Catherine McArthur (born 3 August 1992) is an Australian canoeist. She qualified to represent Australia at the 2020 Summer Olympics. Her team consisting of Jo Brigden-Jones, Shannon Reynolds and Jaime Roberts made the women's K-4 final but failed to win a medal, coming 7th with a time of 1:39.797 over two seconds slower than their best time in the heats.

== Early years ==
Born in Singapore, McArthur went to boarding school in Melbourne. She joined the South Australian Sports Institute while studying at the University of Adelaide. McArthur later moved to the Gold Coast where she is coached by Anna Wood in the Queensland Academy of Sport National Women's Canoe Sprint Program.
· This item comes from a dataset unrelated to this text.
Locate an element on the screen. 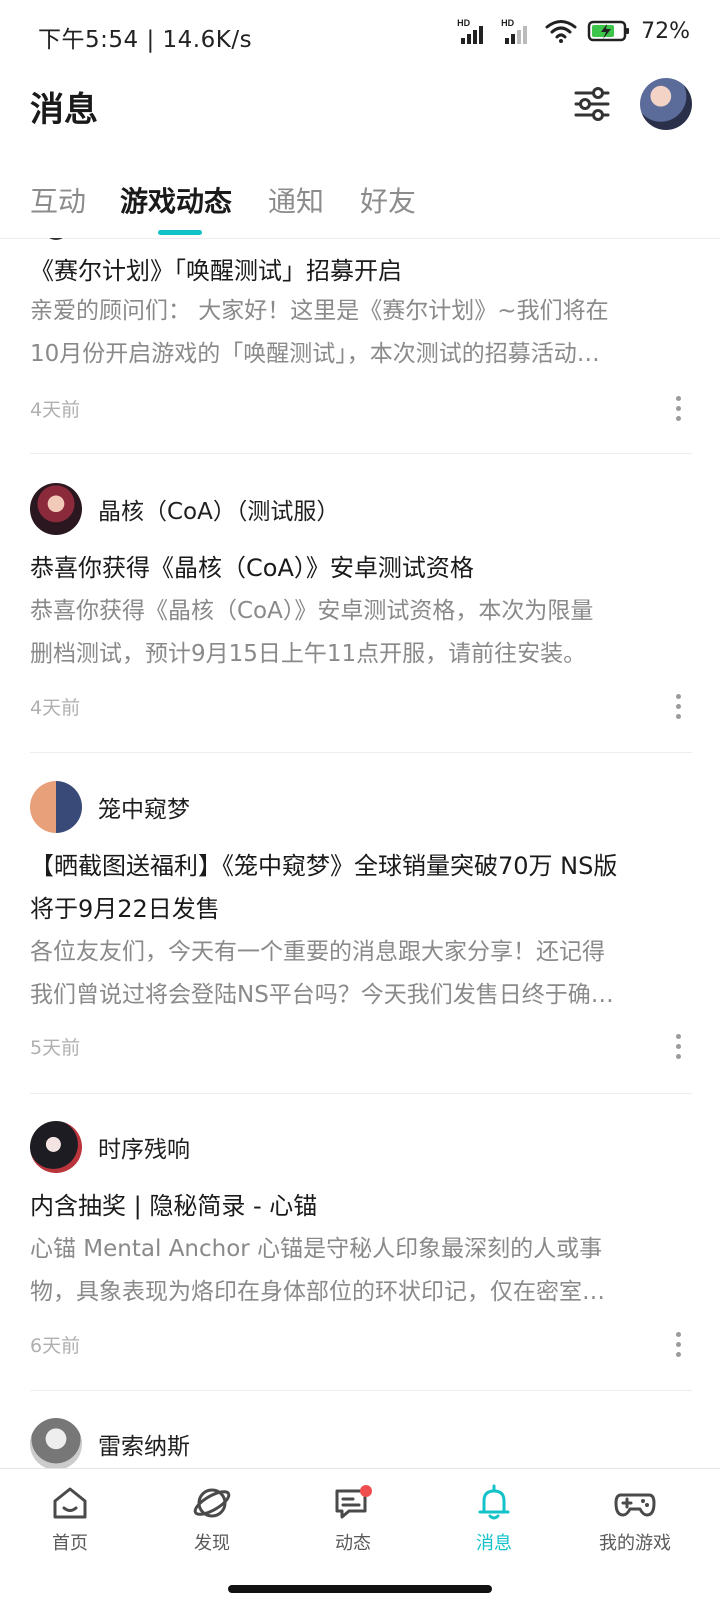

McArthur started paddling as a 16-year-old as part of a school sport program. Her influence was a friend's older sister who was a kayaker She paddled in a school team relay at the Murray Marathon and between 2012 and 2015, McArthur represented Australia at the Under 23 World Championships and managed several top 10 results including K-1 500 bronze in 2015.

== Achievements ==
Paddling with Jaime Roberts she finished 8th in both the Women's K-2 200 metres and the Women's K-2 1000 metres at the 2017 ICF Canoe Sprint World Championships. She competed in the Women's K-1 200 metres and Women's K-1 5000 metres at the 2018 ICF Canoe Sprint World Championships. At the 2019 ICF Canoe Sprint World Championships she competed in the Women's K-1 500 metres and with Brianna Massie in the Women's K-2 500 metres.

McArthur assisted getting additional Tokyo 2020 quota positions when she and paddle partner Brianna Massie defeated New Zealand in the K-2 500 at the 2020 Oceania Canoe Sprint Championships. She then finished fourth in the K-1 500 at the 2020 Australian Canoe Sprint Championships and third in the K-2 500 thus securing a spot at the 2020 Tokyo Olympics..

McArthur is a part-time physiotherapist and pilates instructor.